What is Flatfoot?
Flatfoot, of which there are several different types, is the partial or complete collapse of the arch of the foot. Other characteristics of most types of flatfoot include
- "Toe drift," where the toes and front part of the foot point outward,
- The heel tilts to the outside and the ankle looks like it's turning inwards.
- A short Achilles tendon, which makes the heel life off the ground earlier when walking
- Bunions and hammertoes might occur in some people with flatfeet
Rheumatoid arthritis or diabetes can sometimes increase the risk of developing flatfoot. Patients who are overweight also frequently suffer from this disorder.
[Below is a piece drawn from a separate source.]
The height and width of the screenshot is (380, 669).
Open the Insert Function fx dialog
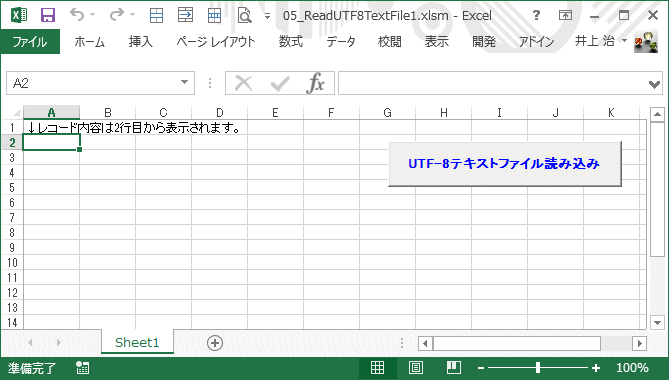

This is one of the most common kinds of flatfoot, usually starting in childhood or during our teenage years and continuing into adulthood. Usually occurring in both feet, it typically progresses in severity throughout the adult years. As it worsens, the tendons and ligaments of the arch might stretch or tear, and can become inflamed. "Flexible" means that the arch returns to it's normal appearance and condition while not standing, but flat while bearing weight. Symptoms include pain, a "turned in" ankle, or general weakness or fatigue of the foot or leg.
Your podiatrist will examine your foot, taking note of its appearance while your standing and sitting. You should expect to have an x-ray performed so the doctor can fully determine how severe your particular case is. Once the evaluation is completed, your podiatrist will discuss treatment options with you, including potential surgery if your case calls for it.